Over 200 Microsoft Vulnerabilities Fixed in Patch Tuesday; Claude Fable 5 Released to Public; CISA Sets New Patch Prioritization Process

On Tuesday, June 9, Microsoft released fixes to address more than 200 vulnerabilities in a variety of products, making this month's release the largest on record. 38 of the flaws are considered critical, and three were previously disclosed. Among those is an actively exploited cross-site scripting issue in Microsoft Exchange Server that Microsoft first warned of in mid-May, and Microsoft offered mitigations for the vulnerability at that time. The high number of vulnerabilities addressed this month is attributable to the use of AI tools; Microsoft published a blog along with May's Patch Tuesday, which addressed nearly 140 vulnerabilities, noting that "Many of these were surfaced through AI investments and investigations across our engineering and research teams, including the use of Microsoft's new multi-model AI-driven scanning harness. A number were also credited to external researchers working in collaboration with AI."
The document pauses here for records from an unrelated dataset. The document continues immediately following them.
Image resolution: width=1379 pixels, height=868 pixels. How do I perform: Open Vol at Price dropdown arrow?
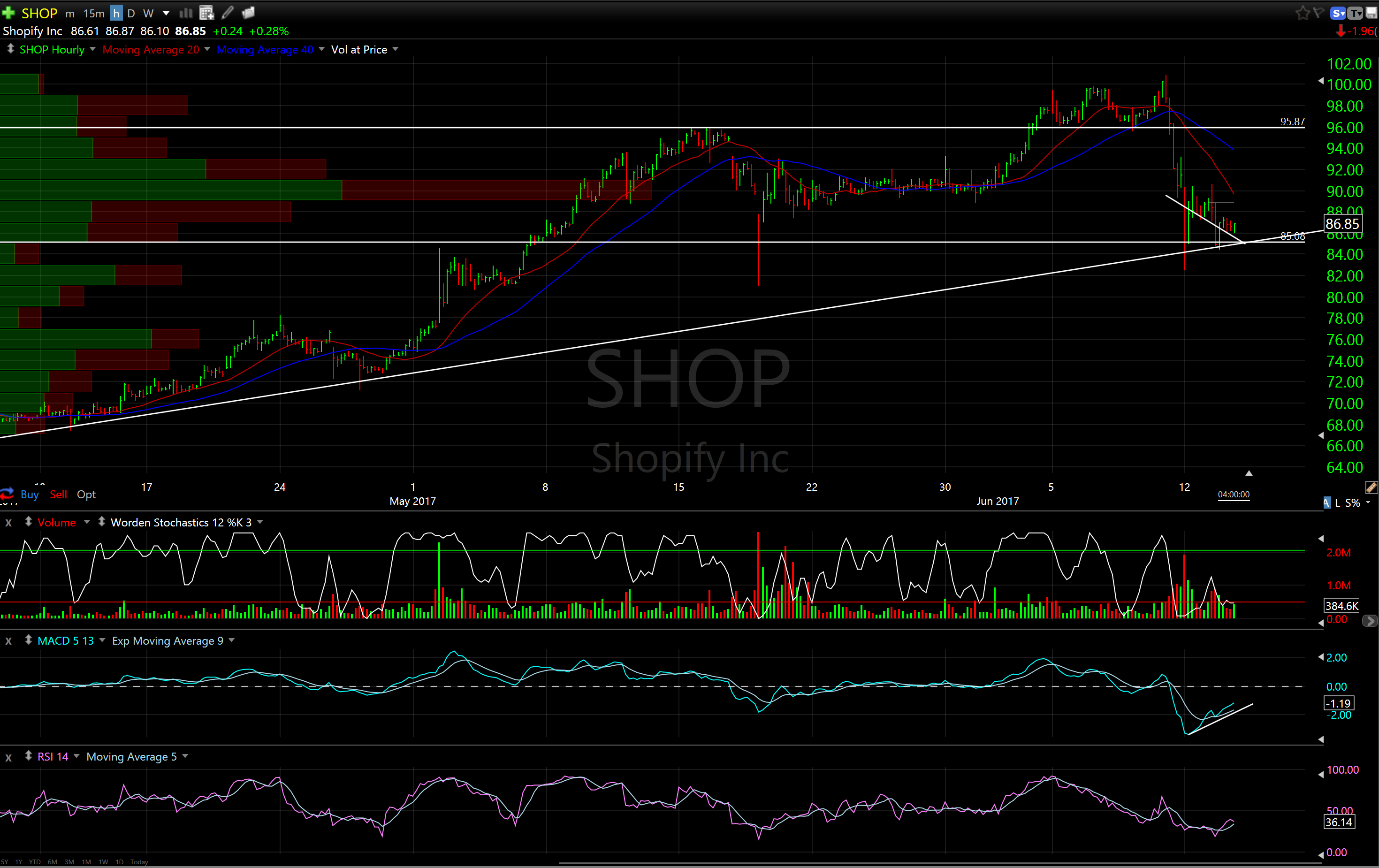pyautogui.click(x=395, y=49)
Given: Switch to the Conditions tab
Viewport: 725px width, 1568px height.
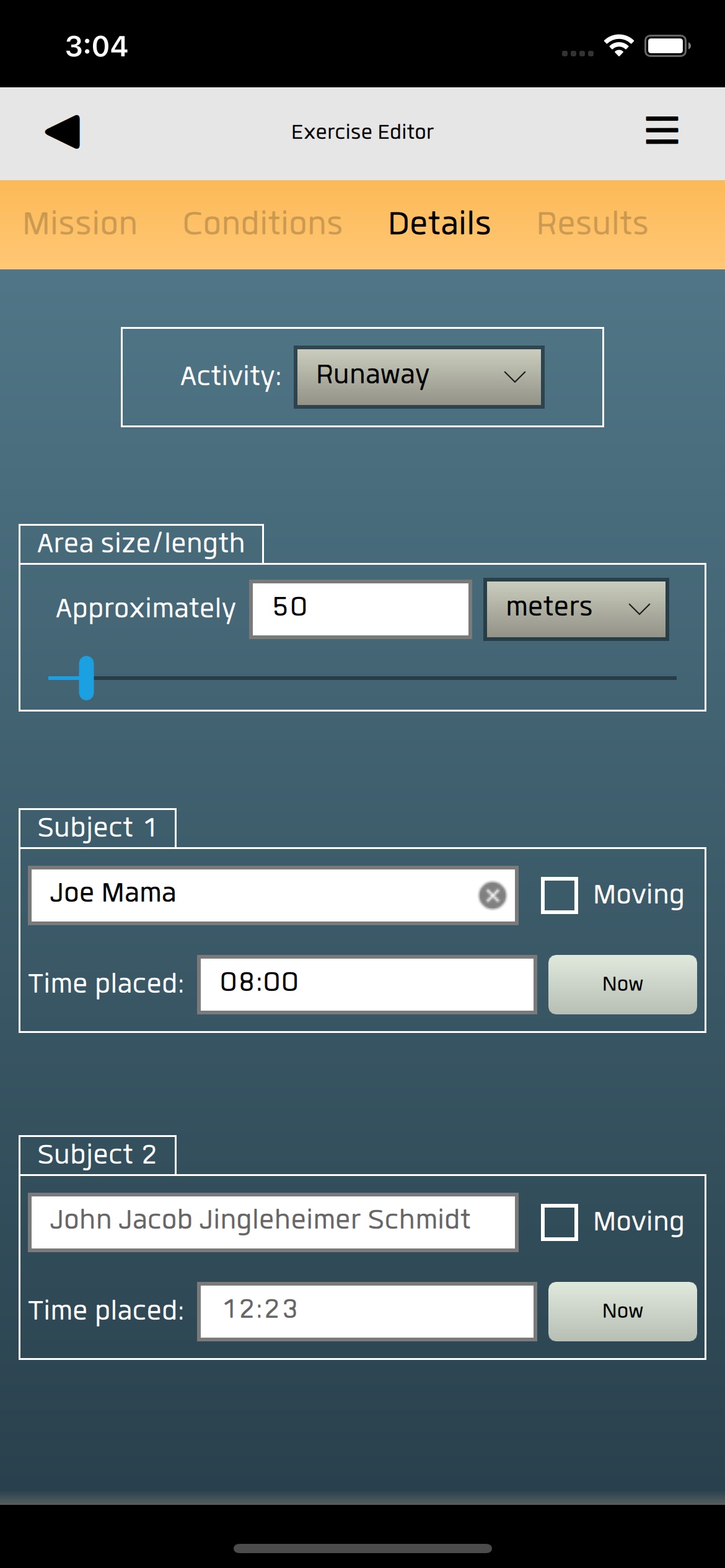Looking at the screenshot, I should tap(262, 224).
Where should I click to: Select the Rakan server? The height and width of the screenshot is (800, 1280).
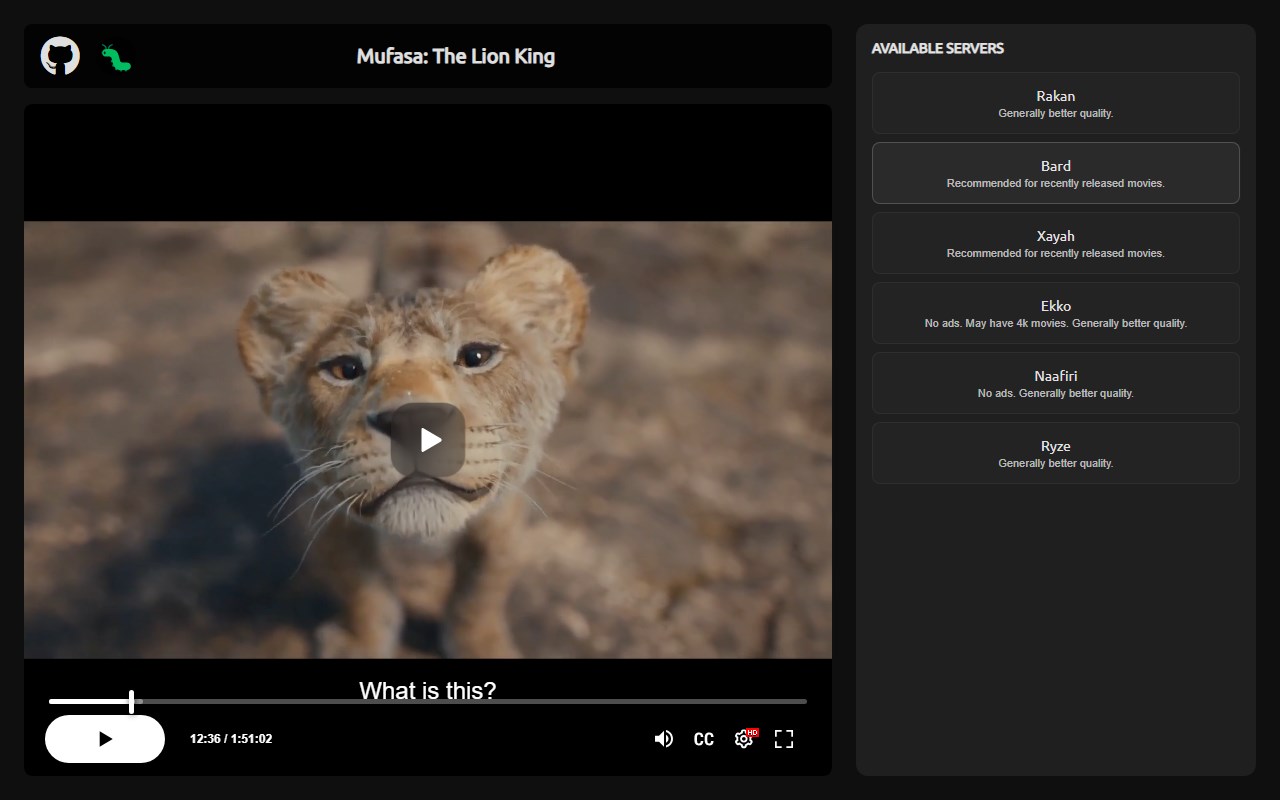(x=1056, y=103)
Anthropic has announced that it is releasing new versions of its Claude Mythos AI models to both project Glasswing partners and to the public. Claude Mythos 5, which is described as "an upgrade to Claude Mythos Preview," will be made available to Project Glasswing partners who received access to Claude Mythos Preview in April, as well as to certain biology researchers. Claude Fable 5 will be made available to the public. Fable 5 is a Mythos-class AI model with guardrails. Anthropic acknowledges the risk inherent in releasing a model with this capability; the guardrails mean that "When Fable’s classifiers detect a request related to cybersecurity, biology and chemistry, or distillation, the response is automatically handled by Claude Opus 4.8 instead. Users will be informed whenever this occurs." WIRED journalists Lily Hay Newman and Maxwell Zeff level a measured eye at the model's release, noting "it remains to be seen how resistant Claude Fable 5’s safeguards are in the wild. Anthropic says in more than 1,000 hours of red-teaming, its testers found no universal jailbreaks for the model. Still, fears about the ability to develop adequate protections underpinned the company’s original justification for why it did not release Mythos-class models to the public in April, and these fears have seemingly persisted."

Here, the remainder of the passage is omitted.